Identification of snow cover using only the visible reflected light may be difficult because many things appear as white, such as clouds or even rocks. However, comparing the reflectance of other wavelength, such as infrared, it is possible to differentiate snow from clouds. Snow reflectance is high in the visible (0.5–0.7 µm) wavelengths and has low reflectance in the shortwave infrared (1–4 µm) wavelengths (Nolin and Liang 2000) which enables to distinguish snow from clouds and other non-snow-covered conditions. Use of the ratio of a short-wave IR channel to a visible channel was determined by Kyle et al. (1978) and Bunting and d’Entremont (1982) to be useful for snow cover mapping, and later utilized by Dozier (1989) to map snow in the Sierra Nevada Mountains. This method is known as Normalize Difference Snow Index (NDSI) method and is one of the very potential methods to map snow cover of an area. Moderate-Resolution Imaging Spectroradiometer (MODIS) imageries have successfully been applied in monitoring snow cover from space using the Normalize Difference Snow Index (NDSI). MODIS data, available since 2000, have proven useful for a large variety of land, ocean and atmospheric applications. Relative to similar sensors such as the Advanced Very High Resolution Radiometer (AVHRR), the MODIS sensor offers some significant advantages. For example, the MODIS provides observations at a nominal spatial resolution of 500-m versus the 1.1-km spatial resolution of the AVHRR. MODIS’s data are available continuously (spatially and temporally) and has also several spectral band observations that span the visible and short-wave infrared wavelengths, useful for distinguishing the extent of snow cover (Salomonson and Appel 2004). Most of the MODIS accuracy assessment reported the overall accuracy between 85 and 99 % during clear sky conditions (Parajka and Bloschl 2012).

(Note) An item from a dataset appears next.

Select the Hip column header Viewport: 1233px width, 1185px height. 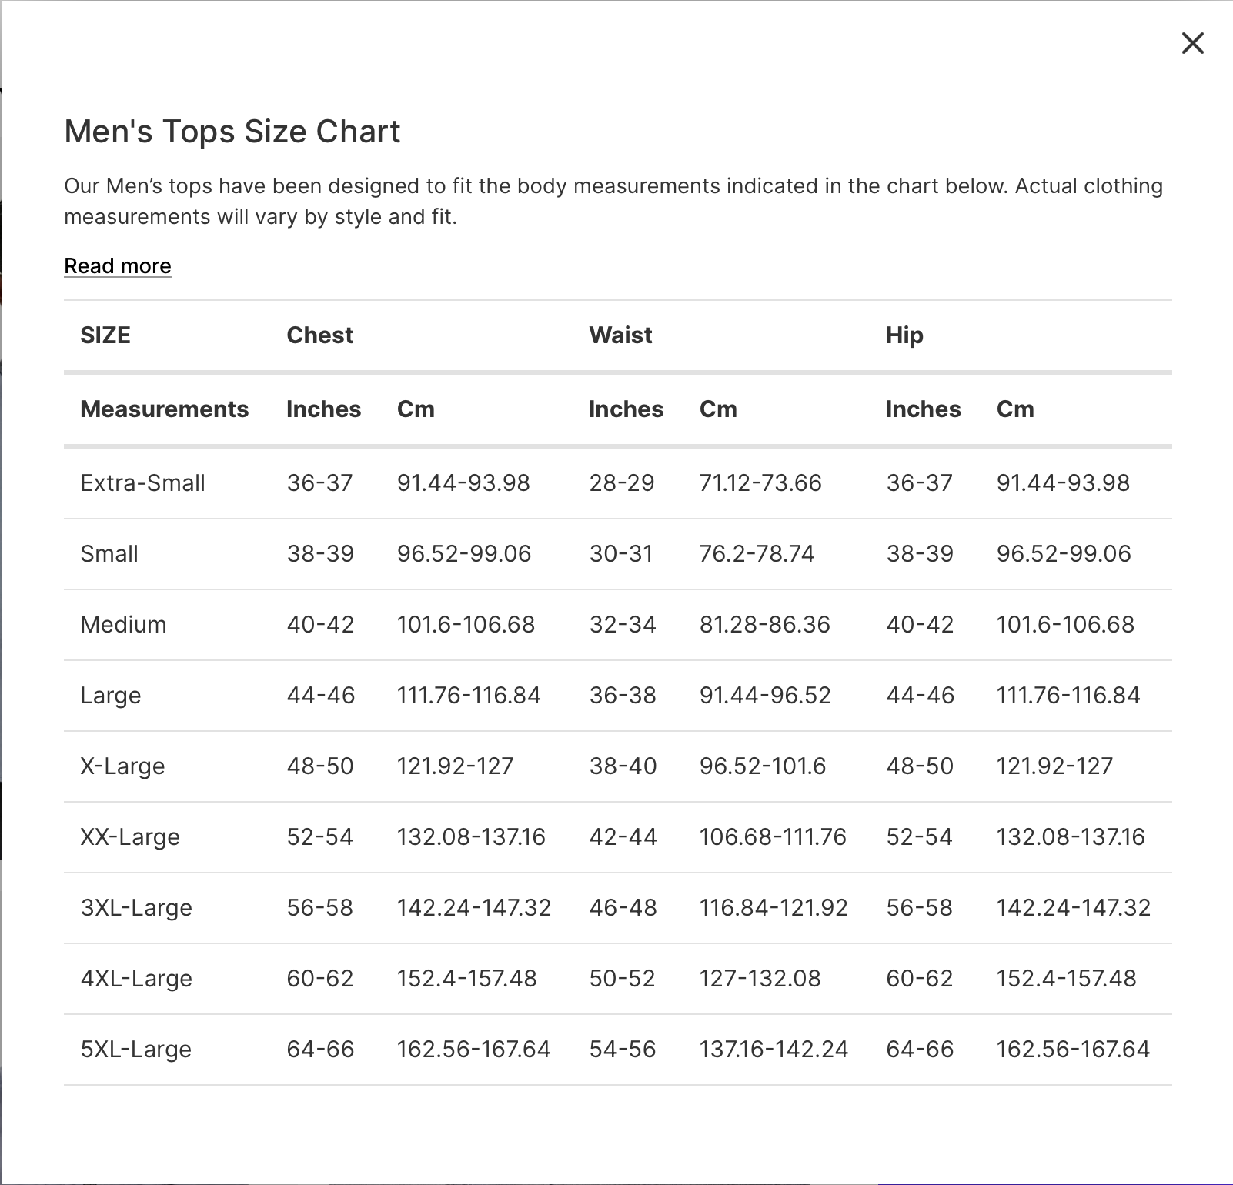pos(904,335)
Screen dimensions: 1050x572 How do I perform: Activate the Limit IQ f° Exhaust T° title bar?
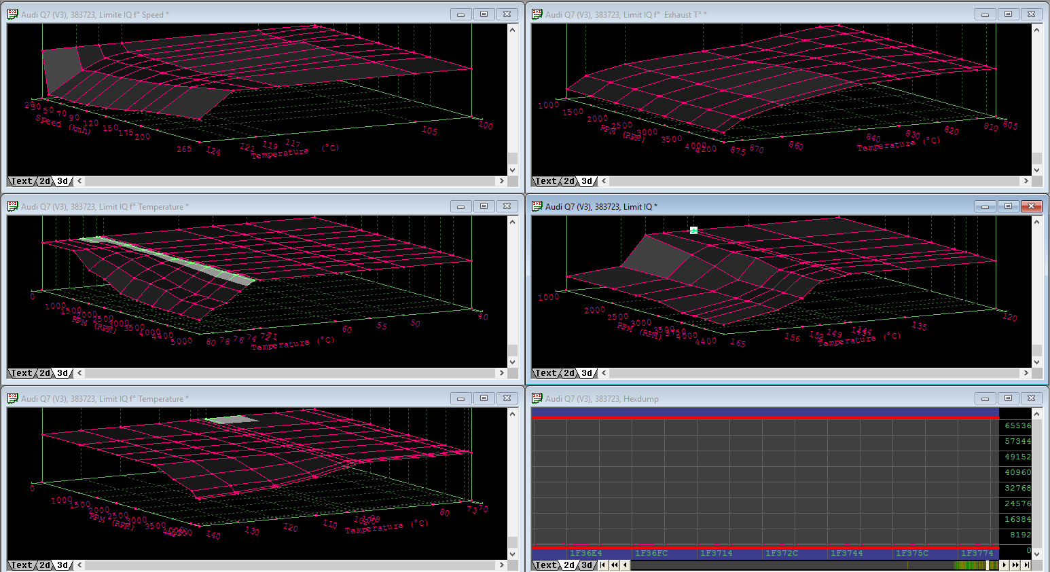(747, 14)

The impact of climate change at regional scale can be studied effectively by the General Circulation Models (GCM), which describes the atmospheric process by mathematical equations. The spatial resolution of these models varies from 2.5° × 2.5° up to 8° × 10° latitude and longitude. There is considerable confidence in global climate model simulations mainly because GCM principles are based on well-established fundamental laws of physics such as conservation of mass, energy and momentum (Pitman and Perkins 2008). In addition, another source of confidence lies in the models’ ability to simulate important aspects of the current and past climates as well as their changes (Randall et al. 2007). GCMs simulate temperature better than rainfall and therefore there is more confidence in predictions of temperature than rainfall (Masanganise et al. 2013). McMahon et al. (2004) in their study have found that the monthly pattern of temperature is generally well reproduced by the GCMs compared to the monthly pattern of precipitation. They calculated the Nash–Sutcliffe efficiency (NSE) (Nash and Sutcliffe 1970), to compare GCM climate data and observed data and found that the median NSEs of all monthly temperature patterns are greater than 0.75, with 41 % greater than 0.90. They also concluded that along with few other GCMs, HadCM3 is also a better performing GCM.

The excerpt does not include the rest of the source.